Museum working party 11th May 2023

A dry start brought out a good showing for this mornings working party. Allan Black, Andy Sheffield, Charles Benedetto, Pete Thomas, Max Birchenough and John Olsen were in the yard to continue cleaning up the ex GWR metal slate wagon basket and further dismantle the Corris mail waggon.

Allan and Max had to wait a short time before they could start applying the wire wheel equipped angle grinders to the basket as our electrical kit was being PAT tested this morning, but after about 15 minutes delay they were busy. The rest of the gang attempted to shift the nuts on the cross bars of the Corris wagon, but even after heating up with a blow torch the first nut remained unmoved. This was partly due to the long cross bars acting as torsion bars thus cushioning any attempt to use a hammer on a spanner to break the rust ‘seal’. Reluctantly John agreed that we should cut away the nut on one end and then extract the bar. Andy set to work with an angle grinder fitted with a cutting disc, but even with the side of the nut cut away it still took some ‘persuading’ with a hammer and cold chisel to start turning the remnant of the nut.

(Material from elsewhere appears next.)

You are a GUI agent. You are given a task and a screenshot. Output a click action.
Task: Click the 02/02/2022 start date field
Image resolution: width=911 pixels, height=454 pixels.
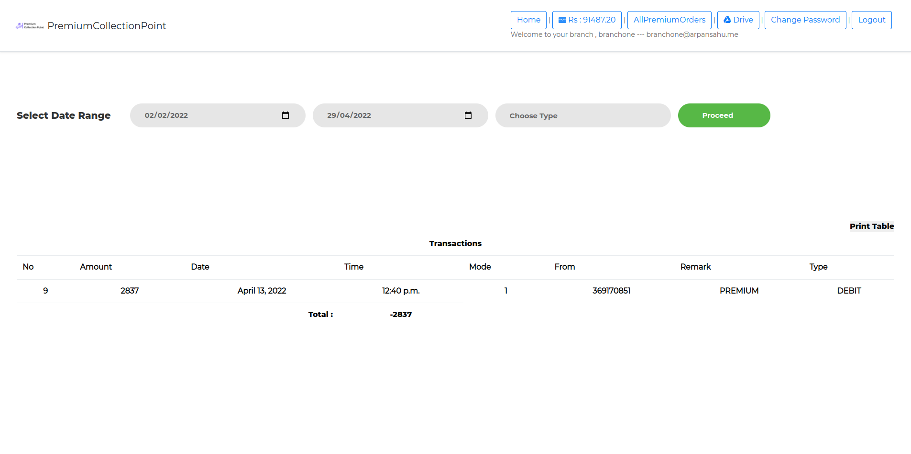[201, 115]

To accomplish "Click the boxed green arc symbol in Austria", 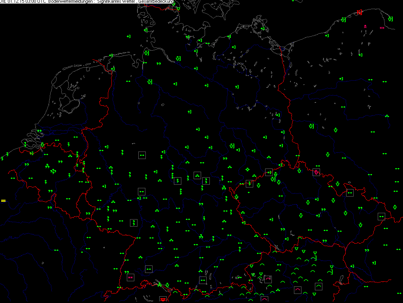I will pyautogui.click(x=318, y=286).
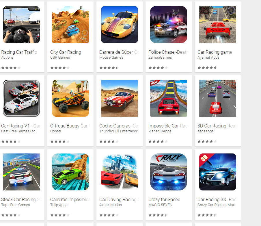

We stopped for our coffee break when Ann McCanna and Mike Green arrived on site and sat out on the platform in the warm sunshine that had broken through the cloud layer. We all squeezed up to make a space for Tom Place to join us as we tucked into the chocolate biscuits.

Returning to the yard Allan and Max continued the patient task of removing old paint and rust while the rest of the gang removed the two end cross bars after the nuts on one end had been cut away; but even then the bars needed to be hammered out of the frame revealing that the metal within the wooden frame had rusted very badly. Our attention then turned to the first of the two cross bars that hold the brake shoes, first with the cutting disc, then the hammer and chisel and then the hammer on the bar. The bar didn’t shift! It took the two pound lump hammer and a good swing before it began to move and only when it finally came out did we find the cause of such resistance to movement; the end had been bent into a shallow S shape. It seems unlikely that this occurred due to any operational mishap as the bar is nearly 3/4” thick, so we must presume it was intentionally bent, possibly to correct for an incorrect position of the hole in the frame causing problems with operating the brake shoes.

Rather than attempting to remove the other big cross bar we finished the morning on one of the smaller horizontal bolts holding one of the axleboxes in place using Pete’s hammer action compressed air tool, but the degree of rusting defeated it. Only after heating the nut with the blow torch and then giving the spanner a whack with a hammer did it finally begin to unscrew the bolt. It seems that the frame has been very wet for long periods of time and this not only resulted in the rot in the headstock joints, but has also likely severely corroded every single bolt passing through the frame.

We were presented with a salvaged, and slightly bent, brake operating lever and shaft from a TR slate wagon by Mike Christiansen who had salvaged it from the stream in Abergynolwyn; thank you Mike. This might make a working brake lever on a future wagon rebuild once cleaned up and straightened out.